Das Kindeswohl entscheidet

Ein Beitrag von Desiree Szitnick

Eine in der Ukraine vorgenommene Leihmutterschaft nahm für ein deutsches Ehepaar vor dem Oberlandesgericht in Frankfurt am Main ein glückliches Ende. Die genetische Mutter darf das Kind nun endlich adoptieren. Die Adoption eines Kindes aus einer Leihmutterschaft sei allein am Maßstab des Kindeswohls zu messen, so die Richter am OLG.

Amtsgericht lehnt Adoptionsantrag ab

Weil in Deutschland das Austragen eines Kindes durch eine Leihmutter verboten ist, weichen viele kinderlose Paare auf Leihmutterkliniken im Ausland aus. So auch ein deutsches Ehepaar, welches ihr Kind in der Ukraine von einer Leihmutter austragen ließ und in Deutschland um die Adoption des Kindes kämpfen musste.
Die Schwangerschaft der Leihmutter erfolgte in der Ukraine mit der Eizelle und dem Samen des deutschen Ehepaares.

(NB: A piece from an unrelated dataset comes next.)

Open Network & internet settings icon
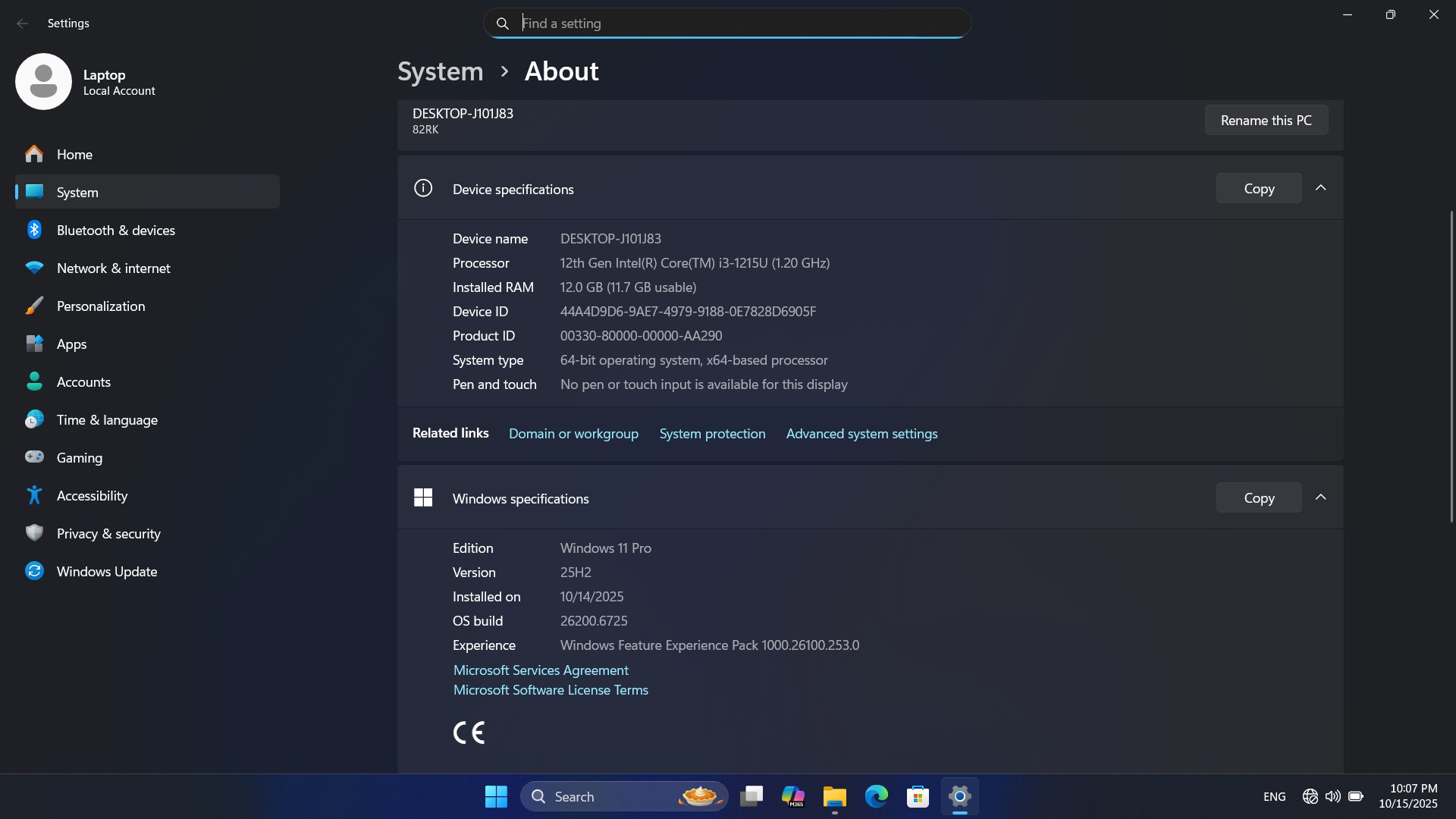1456x819 pixels. [x=34, y=268]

Diese waren also genetische Eltern des später geborenen Kindes. Nach der Geburt erkannt der Vater die Vaterschaft an und die austragende Frau stimmte der Adoption durch die genetische Mutter des Kindes zu. Zurück in Deutschland lehnte das zuständige Amtsgericht den Adoptionsantrag der genetischen Mutter allerdings ab. Gegen die Ablehnung setzen sich die Eltern in der Folge zur Wehr.

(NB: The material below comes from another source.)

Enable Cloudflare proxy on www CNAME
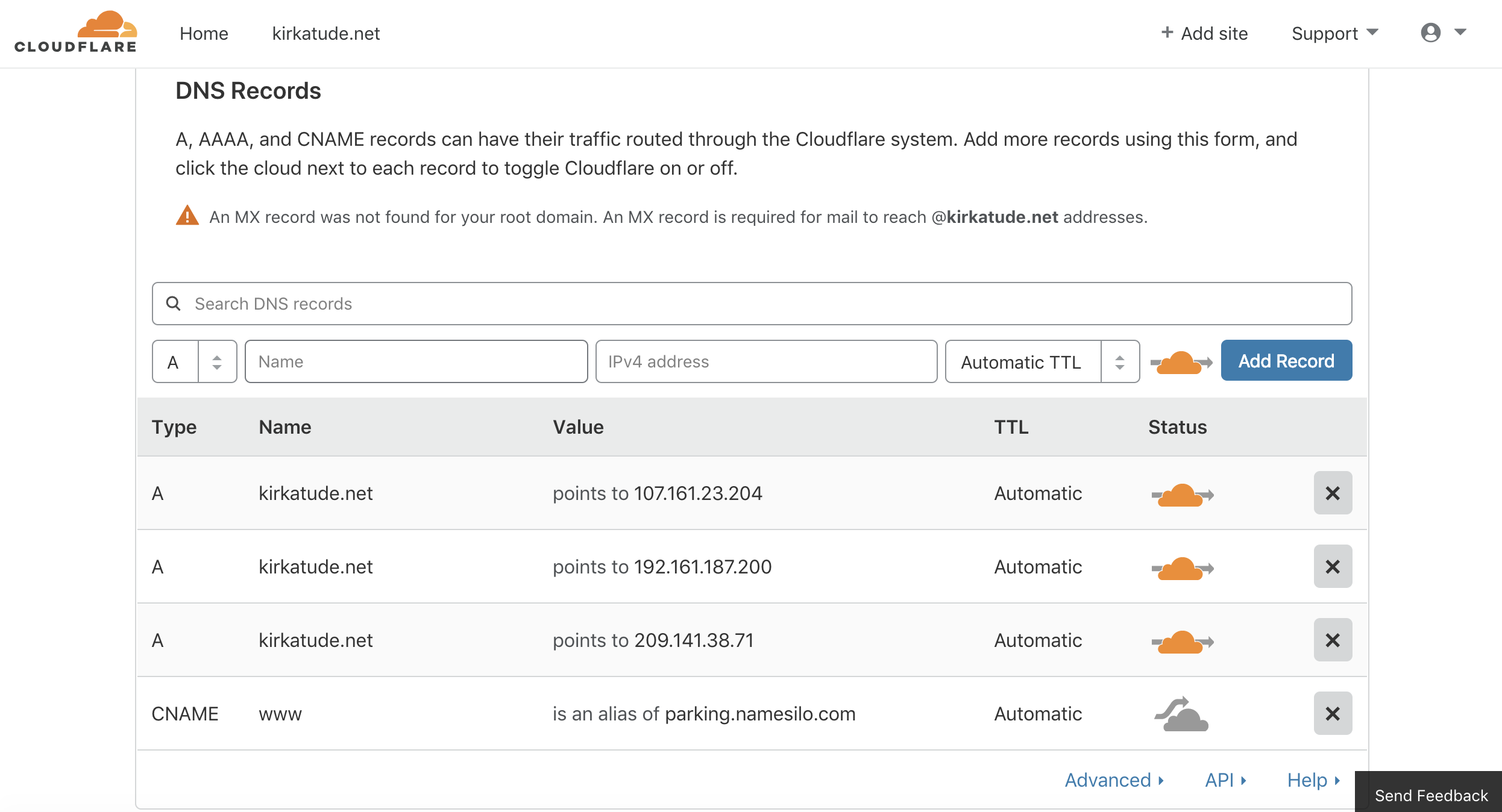 point(1181,714)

Genetische Mutter soll auch rechtliche Mutter werden – trotz Leihmutterschaft im Ausland

Vor dem OLG sollte die Adoption des Kindes nun endlich Erfolg haben. Mit unanfechtbaren Beschluss erklärten die Richter die Adoption durch die genetische Mutter für zulässig (Beschluss v. 28.02.2019, Az.: 1 UF 71/18).

Nach Ansicht des Gerichtes sei zwar deutsches Familienrecht auf den Fall anzuwenden. Die ukrainische Frau, die das Kind ausgetragen hatte, müsse damit rechtlich als Mutter angesehen werden. Anders als noch das Amtsgericht erklärte das OLG die Adoption durch die genetische Mutter aber dennoch für zulässig.

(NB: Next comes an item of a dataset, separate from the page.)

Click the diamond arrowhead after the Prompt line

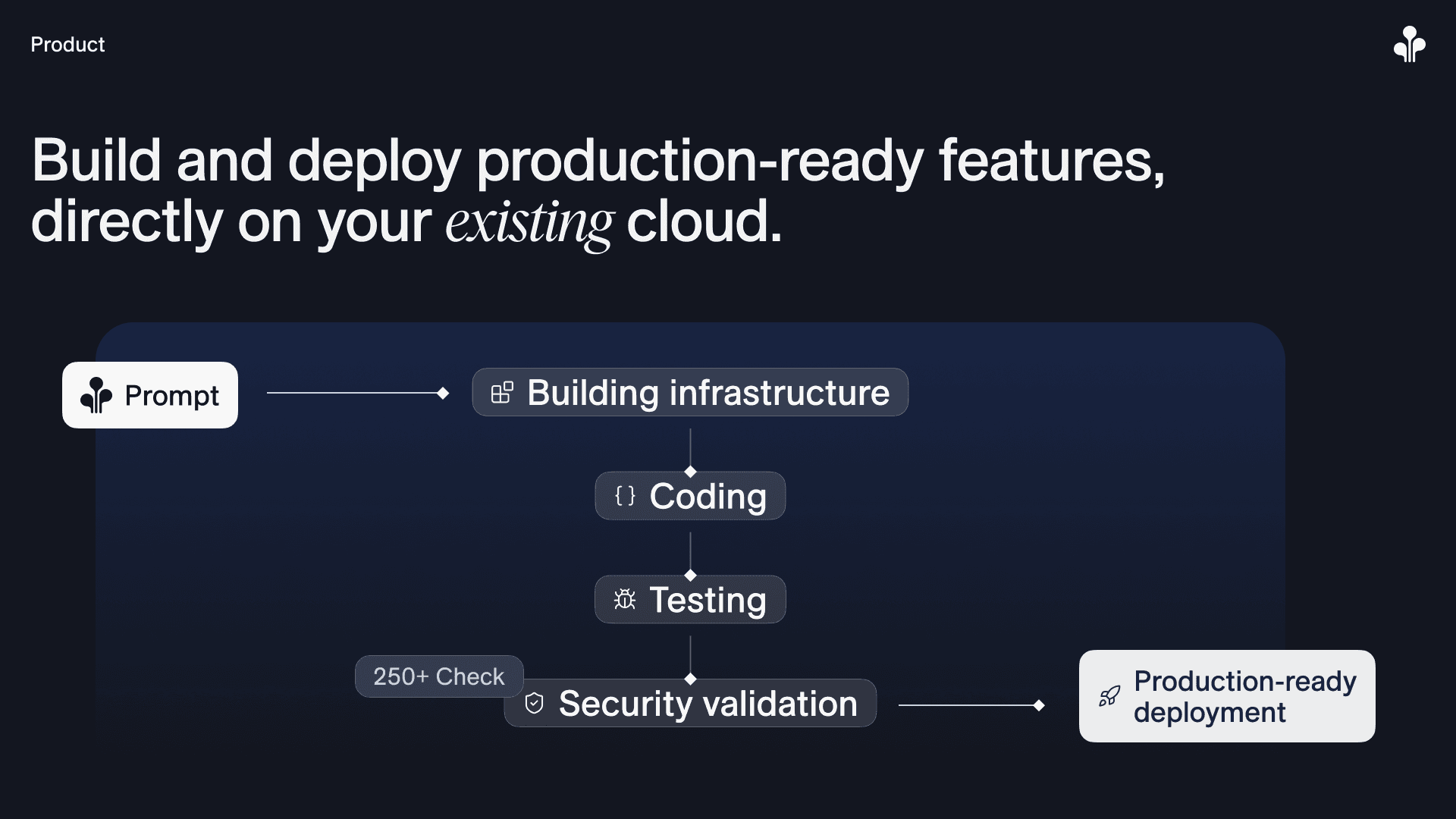443,393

Umstrittener Maßstab bei Beurteilung der Adoption

Die Adoption eines Kindes einer Leihmutter sei nämlich allein daran zu messen, ob diese dem Kindeswohl „diene“. Bei der Leihmutterschaft im Ausland handele es sich nämlich nicht um eine „gesetzes- oder sittenwidrige Vermittlung oder Verbringung“, sodass eine spätere Adoption nicht an dem strengeren Maßstab zu messen sei, ob diese für das „Wohl des Kindes erforderlich“ sei.

Zwar ist die Inanspruchnahme einer Leihmutter in Deutschland verboten – dies mache eine im Ausland vollzogene Leihmutterschaft aber noch nicht sittenwidrig.  Das Erfordernis einer Adoption, die „zum Wohle des Kindes erforderlich ist“, sei nur dann anzunehmen, wenn der Annehmende an einer sittenwidrigen Vermittlung, beispielsweise bei einem Kinderhandel, mitgewirkt habe. Die Leihmutterschaft im Ausland sei mit einer solchen sittenwidrigen Vermittlung nicht zu vergleichen. Es reiche also aus, wenn die Adoption dem Kindeswohl diene.
Dies bejahten die Richter im vorliegenden Fall, da beide genetischen Eltern ihre Elternrollen vollständig eingenommen hätten und bereits eine Eltern-Kind-Bindung bestehe. Die Adoption des Kindes sei daher zulässig.